## Work item:
Return verbatim the run of lines that opens with the line holding "Task: Enable Sklop" and closes with the last line of the records.

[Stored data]
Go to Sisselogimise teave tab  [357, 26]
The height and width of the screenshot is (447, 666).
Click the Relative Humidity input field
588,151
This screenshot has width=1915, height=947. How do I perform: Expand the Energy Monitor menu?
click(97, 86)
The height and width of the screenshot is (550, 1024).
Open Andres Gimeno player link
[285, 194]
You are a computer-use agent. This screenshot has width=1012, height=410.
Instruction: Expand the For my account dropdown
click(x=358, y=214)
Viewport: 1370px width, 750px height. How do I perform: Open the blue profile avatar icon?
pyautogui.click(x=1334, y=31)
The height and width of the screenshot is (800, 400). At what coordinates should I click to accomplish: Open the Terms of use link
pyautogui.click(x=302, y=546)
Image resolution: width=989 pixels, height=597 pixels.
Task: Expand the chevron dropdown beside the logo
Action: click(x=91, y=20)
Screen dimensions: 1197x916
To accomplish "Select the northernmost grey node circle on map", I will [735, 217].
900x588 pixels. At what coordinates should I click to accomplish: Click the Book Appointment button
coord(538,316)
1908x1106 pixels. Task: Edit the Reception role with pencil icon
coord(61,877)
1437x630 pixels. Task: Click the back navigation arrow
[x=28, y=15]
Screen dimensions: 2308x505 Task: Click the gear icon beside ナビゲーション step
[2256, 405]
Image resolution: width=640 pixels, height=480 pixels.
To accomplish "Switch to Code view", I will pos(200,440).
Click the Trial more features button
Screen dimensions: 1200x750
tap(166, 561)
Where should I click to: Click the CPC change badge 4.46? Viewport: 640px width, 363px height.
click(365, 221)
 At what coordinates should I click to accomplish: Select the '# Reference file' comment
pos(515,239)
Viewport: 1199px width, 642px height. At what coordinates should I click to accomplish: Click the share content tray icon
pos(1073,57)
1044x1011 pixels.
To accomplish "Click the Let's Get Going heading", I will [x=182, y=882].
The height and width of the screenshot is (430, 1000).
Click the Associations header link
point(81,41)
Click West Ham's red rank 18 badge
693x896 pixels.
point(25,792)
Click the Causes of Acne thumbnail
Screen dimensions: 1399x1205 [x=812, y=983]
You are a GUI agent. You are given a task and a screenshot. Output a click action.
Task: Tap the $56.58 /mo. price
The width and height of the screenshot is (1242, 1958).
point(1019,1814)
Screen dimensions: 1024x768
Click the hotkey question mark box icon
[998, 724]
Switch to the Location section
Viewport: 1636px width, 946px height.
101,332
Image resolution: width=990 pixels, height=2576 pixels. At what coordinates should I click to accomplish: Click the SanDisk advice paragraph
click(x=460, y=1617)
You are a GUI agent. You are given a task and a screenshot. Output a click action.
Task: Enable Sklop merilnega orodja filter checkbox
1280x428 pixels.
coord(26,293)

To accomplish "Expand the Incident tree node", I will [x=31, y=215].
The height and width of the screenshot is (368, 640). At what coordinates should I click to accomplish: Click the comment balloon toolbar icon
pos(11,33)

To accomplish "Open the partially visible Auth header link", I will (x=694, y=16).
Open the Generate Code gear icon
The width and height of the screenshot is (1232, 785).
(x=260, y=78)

## Result for this task:
Task: Enable Sklop merilnega orodja filter checkbox
1280x428 pixels.
coord(26,293)

To accomplish "Expand the Incident tree node", I will [x=31, y=215].
The height and width of the screenshot is (368, 640). At what coordinates should I click to accomplish: Click the comment balloon toolbar icon
pos(11,33)

To accomplish "Open the partially visible Auth header link", I will (x=694, y=16).
Open the Generate Code gear icon
The width and height of the screenshot is (1232, 785).
(x=260, y=78)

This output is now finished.